[[ ENTRIES SHOWN, beginning ]]

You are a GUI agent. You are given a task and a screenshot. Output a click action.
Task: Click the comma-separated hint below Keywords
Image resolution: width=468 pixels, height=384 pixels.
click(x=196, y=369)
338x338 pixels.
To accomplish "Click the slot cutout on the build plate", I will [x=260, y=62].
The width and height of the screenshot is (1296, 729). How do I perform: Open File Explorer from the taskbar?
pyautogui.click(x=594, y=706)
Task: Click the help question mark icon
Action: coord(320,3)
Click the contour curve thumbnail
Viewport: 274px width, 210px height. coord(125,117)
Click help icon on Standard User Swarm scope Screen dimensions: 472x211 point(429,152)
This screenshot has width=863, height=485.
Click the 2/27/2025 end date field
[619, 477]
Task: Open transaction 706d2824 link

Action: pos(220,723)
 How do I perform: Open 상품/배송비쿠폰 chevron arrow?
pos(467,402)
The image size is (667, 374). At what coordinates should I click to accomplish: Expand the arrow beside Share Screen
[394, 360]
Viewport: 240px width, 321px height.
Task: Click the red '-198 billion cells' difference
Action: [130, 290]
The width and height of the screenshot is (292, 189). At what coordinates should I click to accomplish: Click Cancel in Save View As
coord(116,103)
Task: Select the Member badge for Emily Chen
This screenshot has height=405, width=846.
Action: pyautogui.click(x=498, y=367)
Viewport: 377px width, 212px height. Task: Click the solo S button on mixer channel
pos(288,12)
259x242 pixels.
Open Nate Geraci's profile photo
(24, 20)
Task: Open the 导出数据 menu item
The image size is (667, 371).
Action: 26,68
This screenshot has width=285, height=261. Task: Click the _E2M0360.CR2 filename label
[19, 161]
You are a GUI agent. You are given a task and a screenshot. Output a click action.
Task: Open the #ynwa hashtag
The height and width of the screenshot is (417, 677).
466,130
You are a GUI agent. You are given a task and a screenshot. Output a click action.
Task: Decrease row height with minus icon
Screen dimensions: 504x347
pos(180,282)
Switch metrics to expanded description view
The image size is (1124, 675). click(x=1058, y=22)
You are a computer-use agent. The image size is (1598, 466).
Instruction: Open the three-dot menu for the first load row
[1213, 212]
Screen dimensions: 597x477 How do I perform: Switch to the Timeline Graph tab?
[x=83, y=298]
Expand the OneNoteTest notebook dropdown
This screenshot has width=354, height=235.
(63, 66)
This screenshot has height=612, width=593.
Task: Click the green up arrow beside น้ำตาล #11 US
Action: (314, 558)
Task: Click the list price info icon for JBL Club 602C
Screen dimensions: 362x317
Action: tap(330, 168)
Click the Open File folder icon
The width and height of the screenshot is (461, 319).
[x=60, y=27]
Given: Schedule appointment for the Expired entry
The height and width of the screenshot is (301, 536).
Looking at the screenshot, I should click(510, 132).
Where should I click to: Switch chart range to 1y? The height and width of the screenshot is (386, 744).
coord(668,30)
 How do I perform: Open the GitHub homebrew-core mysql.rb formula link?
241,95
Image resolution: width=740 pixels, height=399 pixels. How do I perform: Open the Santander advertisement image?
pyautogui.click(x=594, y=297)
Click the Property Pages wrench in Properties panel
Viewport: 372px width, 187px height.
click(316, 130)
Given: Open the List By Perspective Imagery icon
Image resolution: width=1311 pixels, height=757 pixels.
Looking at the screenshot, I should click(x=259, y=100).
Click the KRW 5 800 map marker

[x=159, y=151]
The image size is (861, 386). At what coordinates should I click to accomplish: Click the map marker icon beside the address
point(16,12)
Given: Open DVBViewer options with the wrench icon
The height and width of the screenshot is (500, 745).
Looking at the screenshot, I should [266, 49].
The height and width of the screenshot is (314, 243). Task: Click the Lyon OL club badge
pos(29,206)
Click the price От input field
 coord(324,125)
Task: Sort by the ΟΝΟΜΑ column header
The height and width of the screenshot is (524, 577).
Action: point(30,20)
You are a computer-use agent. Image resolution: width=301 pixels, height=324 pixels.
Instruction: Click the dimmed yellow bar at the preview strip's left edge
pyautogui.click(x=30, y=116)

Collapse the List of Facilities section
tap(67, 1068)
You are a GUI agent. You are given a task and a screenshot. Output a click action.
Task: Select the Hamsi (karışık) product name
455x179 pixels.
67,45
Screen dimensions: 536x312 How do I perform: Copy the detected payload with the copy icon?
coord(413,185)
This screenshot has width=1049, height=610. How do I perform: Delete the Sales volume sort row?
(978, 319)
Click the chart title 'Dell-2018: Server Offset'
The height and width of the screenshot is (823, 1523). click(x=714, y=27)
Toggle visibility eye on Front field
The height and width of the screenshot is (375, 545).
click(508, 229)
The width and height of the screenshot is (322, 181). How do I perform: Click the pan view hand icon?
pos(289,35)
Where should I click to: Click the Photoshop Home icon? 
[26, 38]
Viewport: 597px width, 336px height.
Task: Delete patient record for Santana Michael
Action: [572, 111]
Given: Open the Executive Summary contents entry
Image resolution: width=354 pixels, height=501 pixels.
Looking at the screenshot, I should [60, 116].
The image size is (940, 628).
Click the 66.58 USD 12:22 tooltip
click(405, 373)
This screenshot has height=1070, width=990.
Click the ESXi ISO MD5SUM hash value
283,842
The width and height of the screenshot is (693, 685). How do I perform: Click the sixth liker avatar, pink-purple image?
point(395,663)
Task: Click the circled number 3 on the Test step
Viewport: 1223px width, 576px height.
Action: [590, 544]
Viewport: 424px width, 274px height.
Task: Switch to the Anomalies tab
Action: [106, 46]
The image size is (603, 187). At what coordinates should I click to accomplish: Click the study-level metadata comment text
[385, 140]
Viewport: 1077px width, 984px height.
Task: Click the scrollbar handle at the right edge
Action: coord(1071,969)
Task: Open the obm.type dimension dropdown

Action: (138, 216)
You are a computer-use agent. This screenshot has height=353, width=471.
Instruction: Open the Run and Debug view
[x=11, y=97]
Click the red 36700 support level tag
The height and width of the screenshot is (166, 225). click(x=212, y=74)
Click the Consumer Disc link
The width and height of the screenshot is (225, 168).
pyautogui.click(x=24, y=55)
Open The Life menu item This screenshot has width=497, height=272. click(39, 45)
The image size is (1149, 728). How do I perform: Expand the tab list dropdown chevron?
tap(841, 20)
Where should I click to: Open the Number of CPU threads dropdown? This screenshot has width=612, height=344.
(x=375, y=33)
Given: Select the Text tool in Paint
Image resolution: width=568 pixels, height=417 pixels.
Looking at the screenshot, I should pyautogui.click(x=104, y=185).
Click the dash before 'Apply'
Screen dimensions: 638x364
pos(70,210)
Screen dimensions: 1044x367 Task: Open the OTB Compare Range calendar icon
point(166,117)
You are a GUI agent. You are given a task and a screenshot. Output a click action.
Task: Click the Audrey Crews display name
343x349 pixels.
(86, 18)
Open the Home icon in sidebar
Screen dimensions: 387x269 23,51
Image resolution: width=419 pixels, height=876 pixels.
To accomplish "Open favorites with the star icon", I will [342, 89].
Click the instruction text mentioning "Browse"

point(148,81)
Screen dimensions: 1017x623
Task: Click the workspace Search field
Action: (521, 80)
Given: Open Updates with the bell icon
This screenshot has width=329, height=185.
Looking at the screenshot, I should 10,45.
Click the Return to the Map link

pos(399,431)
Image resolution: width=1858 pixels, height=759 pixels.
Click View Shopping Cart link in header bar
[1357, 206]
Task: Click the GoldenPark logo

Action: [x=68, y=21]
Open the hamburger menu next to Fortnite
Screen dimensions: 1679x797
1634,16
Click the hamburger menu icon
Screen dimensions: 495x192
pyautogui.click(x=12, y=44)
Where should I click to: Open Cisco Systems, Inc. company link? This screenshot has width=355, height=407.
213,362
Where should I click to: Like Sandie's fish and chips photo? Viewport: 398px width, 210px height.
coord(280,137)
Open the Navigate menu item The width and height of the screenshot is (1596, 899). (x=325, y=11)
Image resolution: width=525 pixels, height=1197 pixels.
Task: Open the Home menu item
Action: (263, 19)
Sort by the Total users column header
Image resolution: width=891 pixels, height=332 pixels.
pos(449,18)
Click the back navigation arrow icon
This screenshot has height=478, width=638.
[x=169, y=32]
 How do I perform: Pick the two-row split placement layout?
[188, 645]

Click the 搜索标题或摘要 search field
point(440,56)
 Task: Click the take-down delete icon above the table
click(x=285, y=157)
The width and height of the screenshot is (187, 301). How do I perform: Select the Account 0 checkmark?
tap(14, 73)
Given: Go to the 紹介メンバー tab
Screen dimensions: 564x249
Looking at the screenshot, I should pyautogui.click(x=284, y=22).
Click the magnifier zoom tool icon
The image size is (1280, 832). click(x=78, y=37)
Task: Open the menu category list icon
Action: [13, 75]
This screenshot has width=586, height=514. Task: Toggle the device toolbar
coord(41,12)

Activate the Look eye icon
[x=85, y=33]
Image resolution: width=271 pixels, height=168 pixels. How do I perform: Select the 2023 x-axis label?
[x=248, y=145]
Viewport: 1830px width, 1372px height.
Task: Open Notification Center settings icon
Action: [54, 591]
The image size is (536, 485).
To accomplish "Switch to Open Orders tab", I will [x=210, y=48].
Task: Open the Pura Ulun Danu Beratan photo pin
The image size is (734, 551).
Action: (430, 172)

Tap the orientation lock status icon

[[ ENTRIES SHOWN, end ]]

### TO DO:
The response consists of the lines above that contain "will".

### ANSWER:
To accomplish "Click the slot cutout on the build plate", I will [x=260, y=62].
To accomplish "Open favorites with the star icon", I will [342, 89].
To accomplish "Switch to Open Orders tab", I will [x=210, y=48].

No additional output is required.